BALTIMORE, Md. Calif.–In research aimed at finding natural compounds from the sea for drugs and other products, a team of scientists report in the journal Marine Biology on a bacterium that seems to be an indicator for health of a marine sponge.
The team found that a type of sponge living along the Great Barrier Reef near Australia contains a "culturable" population of almost entirely one strain of bacteria, living in a close relationship with the porous sea animals but not in surrounding waters. There are also many "uncultured" bacteria in the sponge that scientists cannot yet grow.
"We have found that the culturable microbe population is very stable," reports Russell Hill of the University of Maryland Biotechnology Institute (UMBI). "The presence of this bacterium seems to be related to the health of the sponge and is a good model for our work." Some unhealthy specimens of the same type of sponge, Rhopaloeides odorabile, did not contain the bacterial strain, report Hill, a molecular microbiologist at UMBI’s Center of Marine Biotechnology, and colleagues at the Australian Institute of Marine Science (AIMS).
Understanding the symbiosis of such microbes and sponges is a critical step in studying potential biologically active, possibly medicinal, compounds in such bacteria. Sponges are recognized as rich sources of new compounds with biologically active ingredients that could qualify as new medicinal drug candidates. In some cases the bioactive compounds are likely to come from bacteria rather than the sponges themselves..
A January 2001 study, published by the COMB/AIMS team, opened the possibility that bacteria living in marine sponges may be a rich source of future drugs. In the earlier study, they identified by gene sequencing studies that many of the uncultured bacteria from sponges surveyed were in a bacterial family Actinomycetes.

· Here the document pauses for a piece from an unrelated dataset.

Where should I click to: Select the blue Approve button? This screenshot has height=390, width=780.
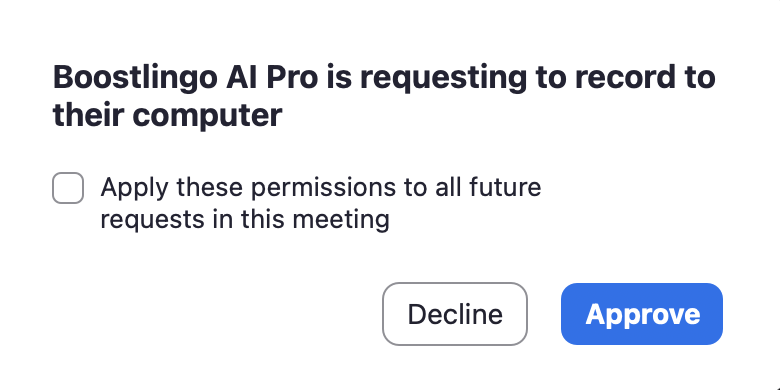click(x=642, y=314)
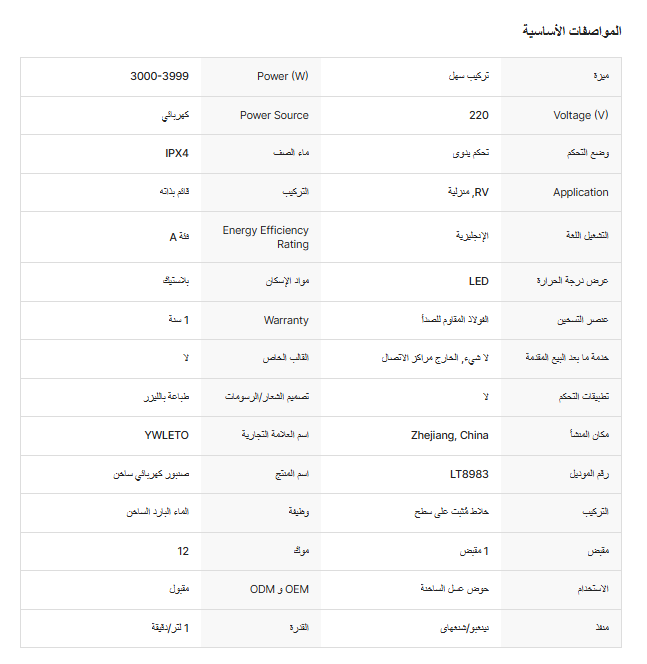Click the 3000-3999 power value

pos(160,76)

For many decades, soil borne members of the microbe family have been the sources of 60 to 70 percent of today’s naturally occurring antibiotics.

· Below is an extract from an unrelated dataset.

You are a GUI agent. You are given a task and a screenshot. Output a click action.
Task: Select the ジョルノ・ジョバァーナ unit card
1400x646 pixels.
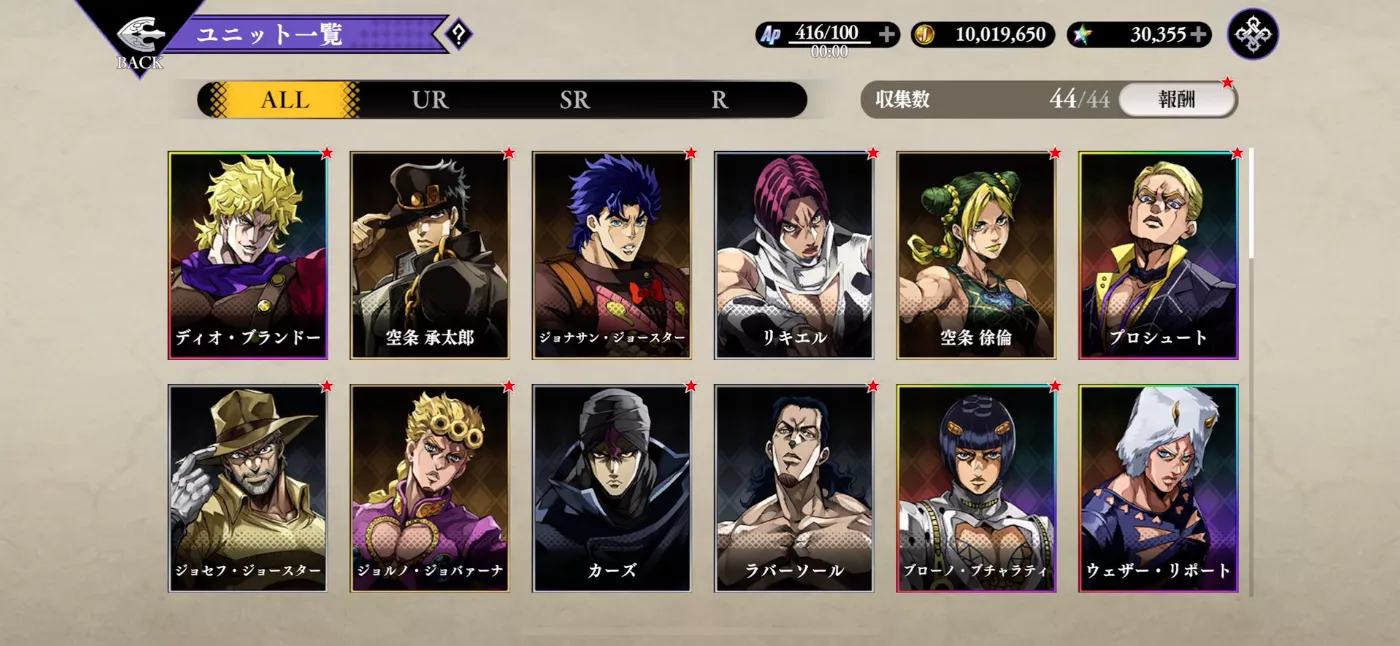(x=430, y=488)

In the current study, the team has cultured several new actinomycetes in the laboratory for further studies. "Isolating the compound-producing microbes or its genes is obviously a much better approach than trying to harvest and grow sponges, which is extremely difficult," comments Hill.
The finding of the predominance of newly discovered bacterial strain (of the family, alpha Proteobacteria, very common to coastal waters) is also somewhat of a scientific departure. Previous cultivation studies of such bacterial-sponge associations showed that bacterial populations in sponges could be very diverse.
"This provides an excellent opportunity to assess temporal and geographic variations in this component of the community as well as variations between individual Rhopaloeides odorabile at a single location," Hill suggests. "The stability of microbial communities associated with sponges has not been study widely and has important implications for production of symbiont-derived bioactive compounds and for use of sponges as source materials for microbial diversity in programs screening for natural products. We think this shows that it is a true symbiont of this sponge."
The R. odorabiles sponge is common throughout the Great Barrier Reef region and reflects the typical ecological conditions. The team studied the microbes of the sponge collected from ten different areas of the coral reefs near Australia. The bacteria may play a role in food intake.
The scientists found that the microbes surrounding the sponge’s food ingesting chambers, sort of a multiple mouth system of such animals. But they are not actually food for the sponge. Because they could not find the strain of bacterium in water around the sponges, the scientists say it likely the two have a specific and intimate relationship.
There is growing interest that in some cases the compounds are being synthesized by bacteria living on and in the sponges and playing roles in keeping the animals healthy and nourished.
University of Maryland Biotechnology Institute. July 2001.